The task: Starting at the line that contains "Where should I", transcribe each line exactly through the end of the data below, and skip any pictures.

* * *

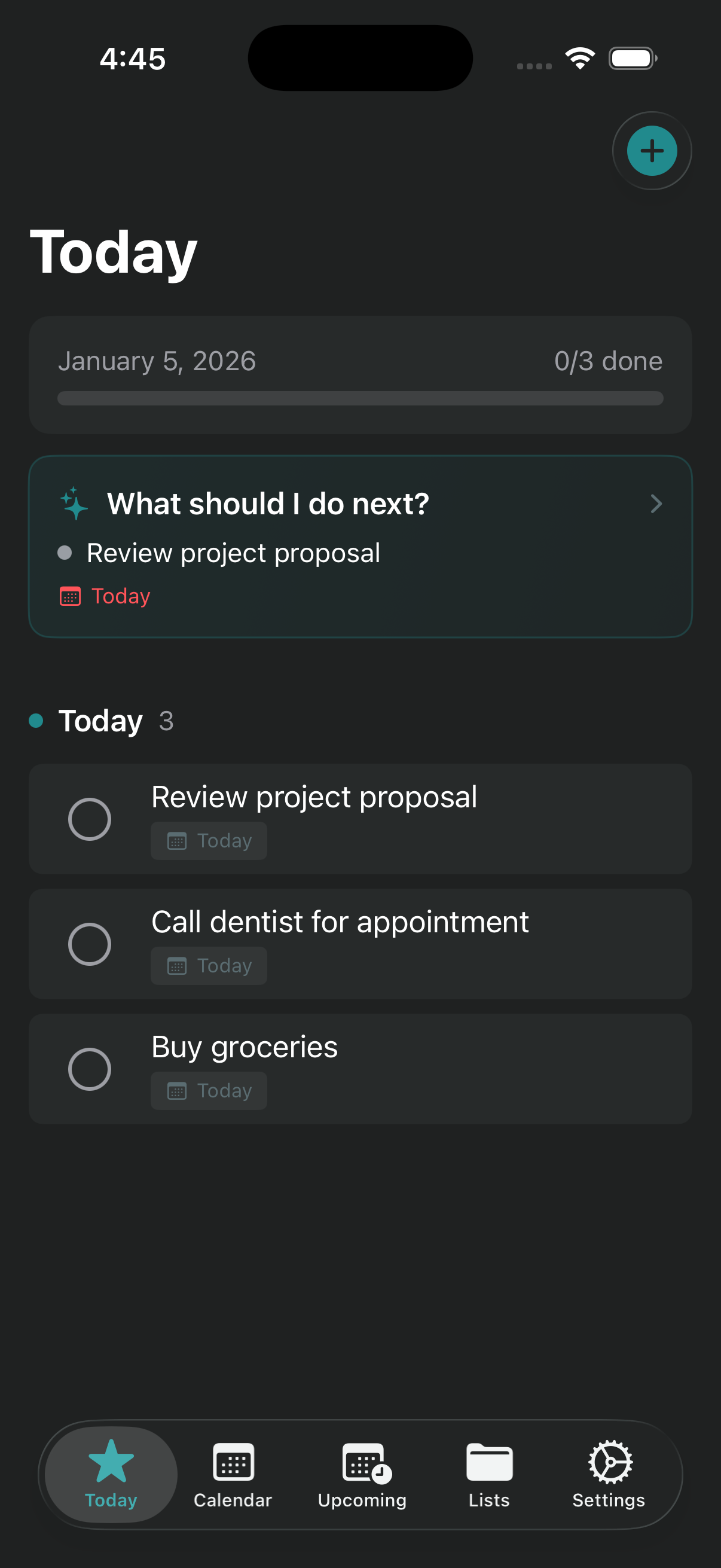Open the Upcoming tab icon
Image resolution: width=721 pixels, height=1568 pixels.
[x=365, y=1462]
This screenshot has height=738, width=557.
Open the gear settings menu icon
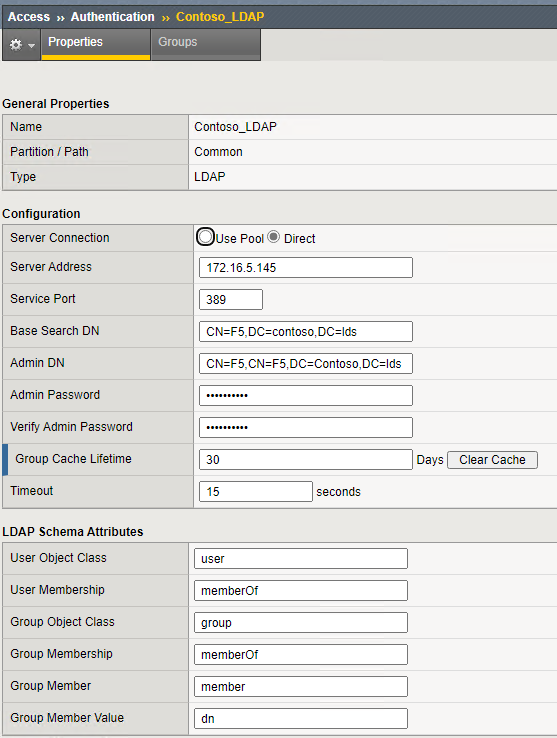pyautogui.click(x=16, y=45)
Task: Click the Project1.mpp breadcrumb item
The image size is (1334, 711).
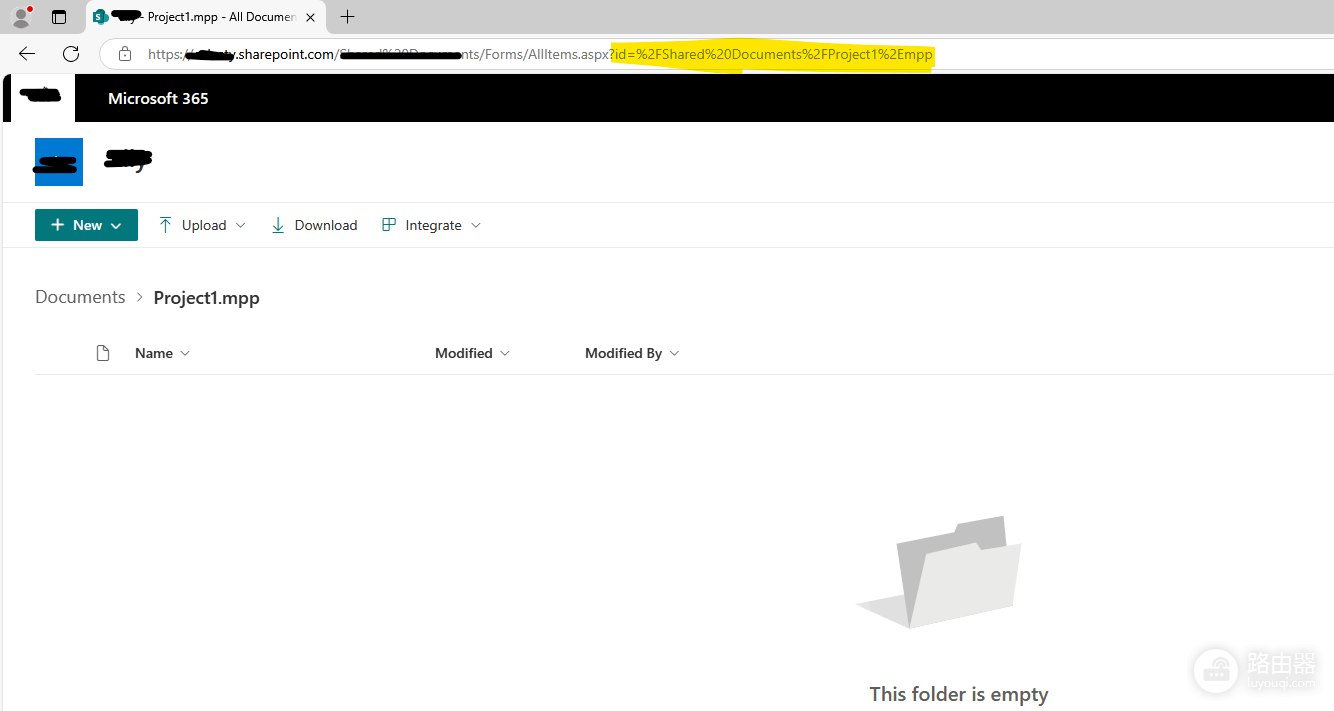Action: (206, 298)
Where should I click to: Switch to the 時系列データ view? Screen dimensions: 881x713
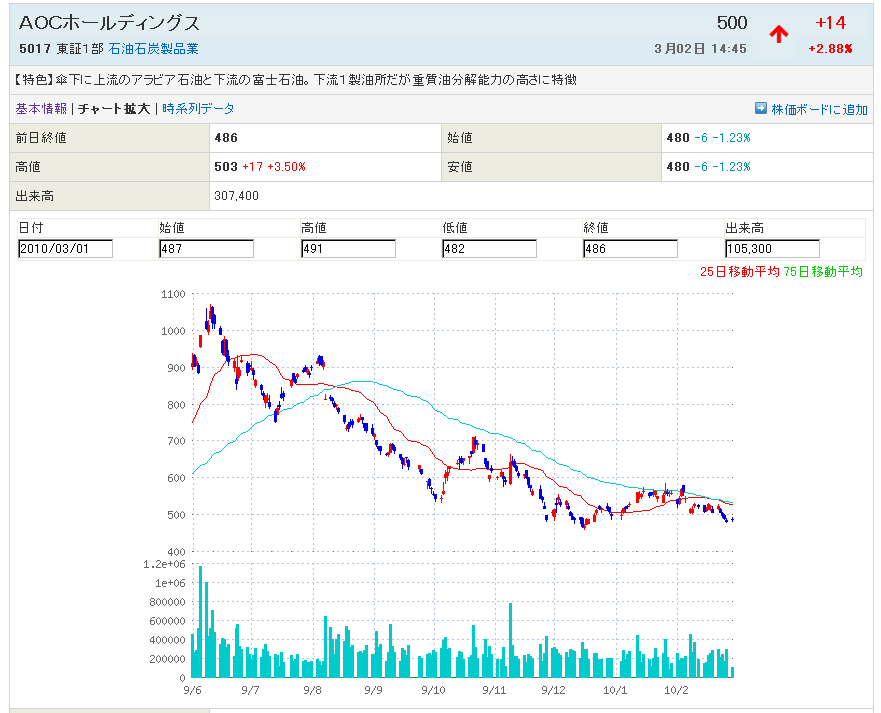tap(198, 109)
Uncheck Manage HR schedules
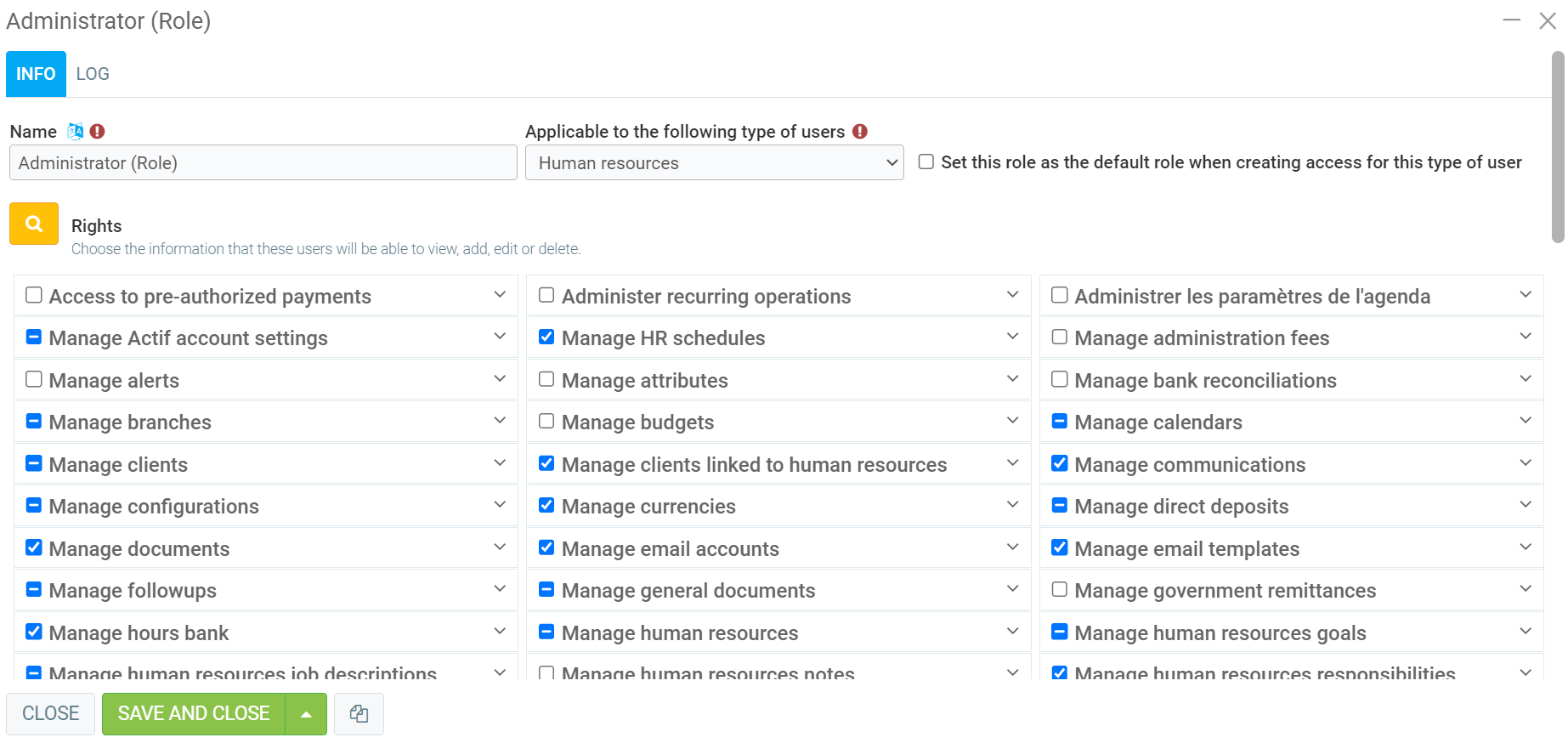This screenshot has width=1568, height=743. click(546, 337)
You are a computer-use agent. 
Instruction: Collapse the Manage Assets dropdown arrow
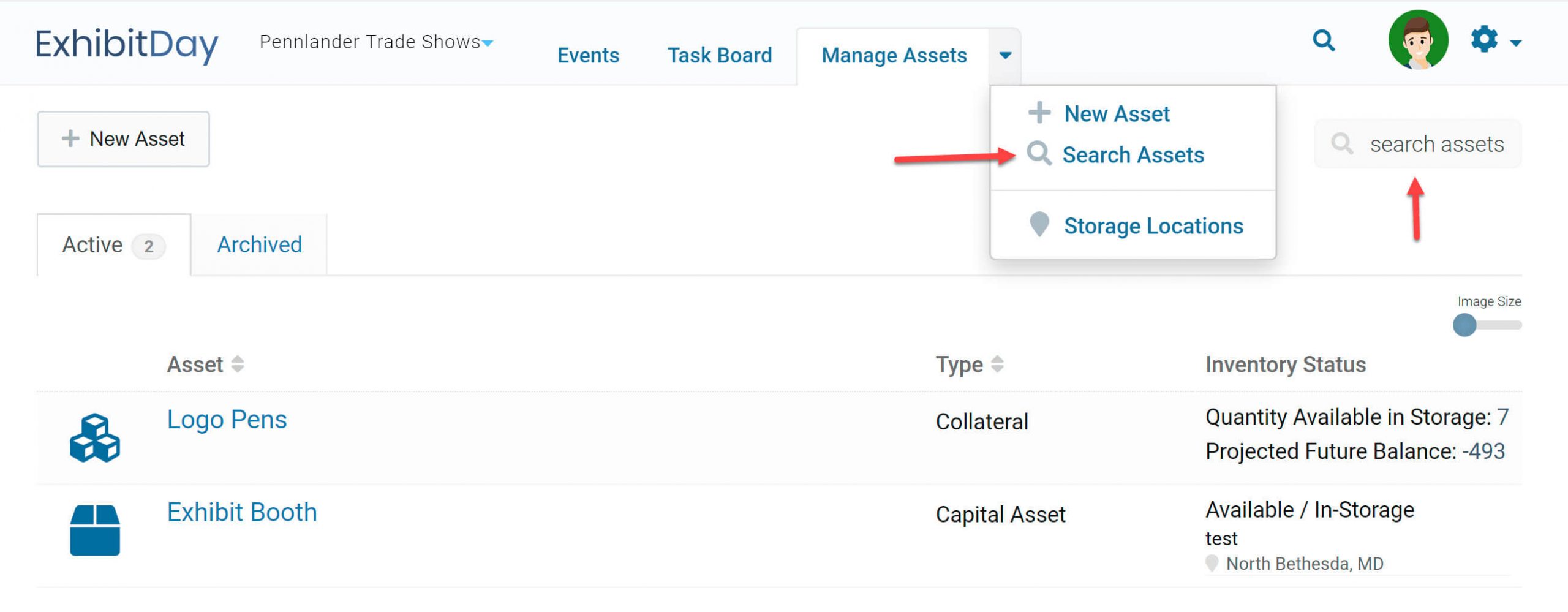point(1005,56)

* * *

Written solution:
Where should I click to: Switch to the 時系列データ view? Screen dimensions: 881x713
tap(198, 109)
Uncheck Manage HR schedules
This screenshot has width=1568, height=743. click(546, 337)
You are a computer-use agent. 
Instruction: Collapse the Manage Assets dropdown arrow
point(1005,56)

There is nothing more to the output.